Administrative management of user activity data using generative artificial intelligence
Abstract
A device includes: a processor, and a memory storing executable instructions which, when executed by the processor, causes the processor, alone or in combination with other processors, to provide the following: a user interface comprising administrator access to a collaboration system, the user interface comprising a control to invoke an artificial intelligence (AI) assistant function; and an Application Programming Interface (API) to, in response to activation of the control, download user activity data for the collaboration system, generate a prompt for a Large Language Model (LLM) comprising the user activity data and instructing the LLM to generate a report based on the user activity data, and submit the prompt to the LLM and receive the report generated by the LLM. The user interface provides the report and controls for administrative actions suggested by the report.
Claims
exact text as granted — not AI-modifiedWhat is claimed is:
1 . A device comprising
a processor, and a memory storing executable instructions which, when executed by the processor, causes the processor, alone or in combination with other processors, to provide the following: a user interface comprising administrator access to a collaboration system, the user interface comprising a control to invoke an artificial intelligence (AI) assistant function; and an Application Programming Interface (API) to, in response to activation of the control,
download user activity data for the collaboration system,
generate a prompt for a Large Language Model (LLM), the prompt comprising
the user activity data and instructing the LLM to generate a report based on the user activity data, and
submit the prompt to the LLM and receive the report generated by the LLM;
wherein the user interface provides the report and controls for administrative actions suggested by the report.

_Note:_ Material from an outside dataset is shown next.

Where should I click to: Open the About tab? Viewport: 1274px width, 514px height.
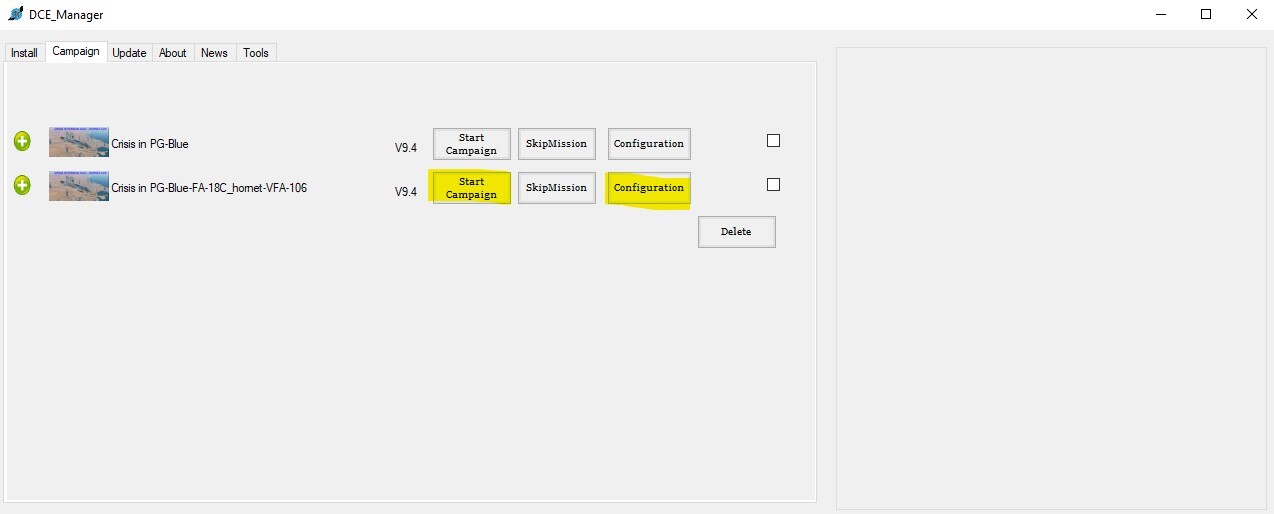(x=173, y=53)
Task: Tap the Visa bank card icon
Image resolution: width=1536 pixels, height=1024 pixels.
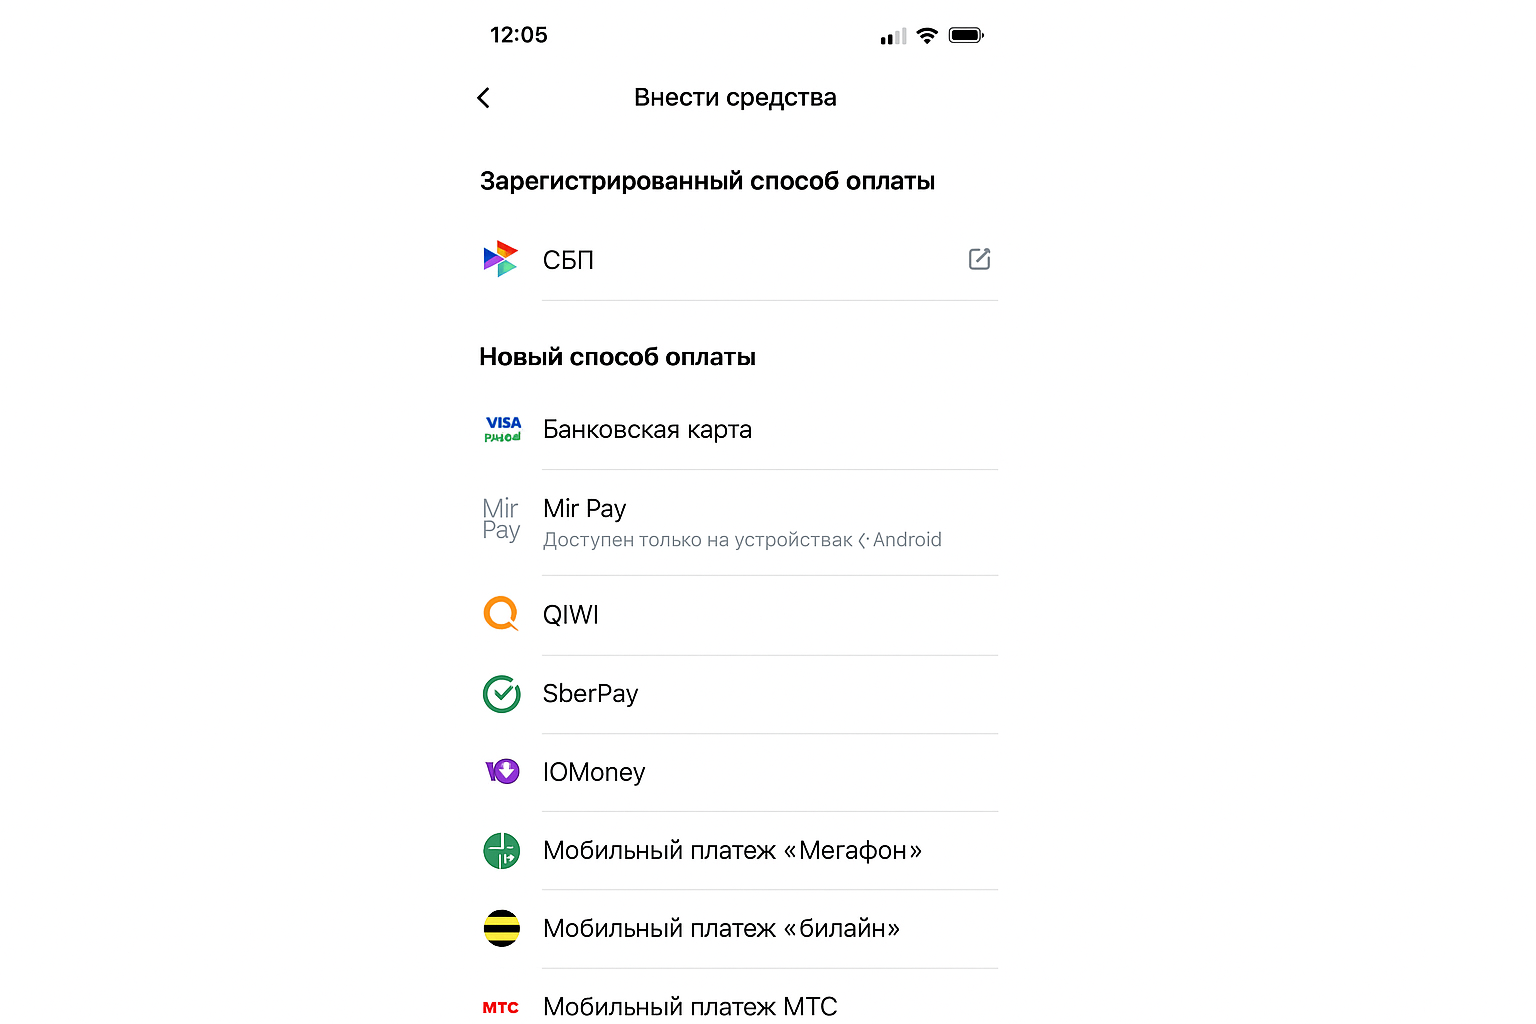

2 . The device of claim 1 , further comprising a prompt template for the prompt to the LLM, wherein the API is to access the prompt template to generate the prompt for the LLM.
3 . The device of claim 2 , wherein the prompt template includes a statement to define a role for the LLM in generating the report.
4 . The device of claim 2 , wherein the prompt template includes a statement specifying a source of the user activity data and a scenario corresponding to the user activity data.
5 . The device of claim 2 , wherein the prompt template includes a statement to define at least one of a level of detail, a format and a focus for the report.
6 . The device of claim 2 , wherein the prompt template includes a statement to limit questions by the LLM in any response from the LLM.
7 . The device of claim 1 , wherein the API includes a setting with the prompt to limit hallucination of the LLM.
8 . The device of claim 1 , wherein the LLM is a Generative Pretrained Transformer (GPT).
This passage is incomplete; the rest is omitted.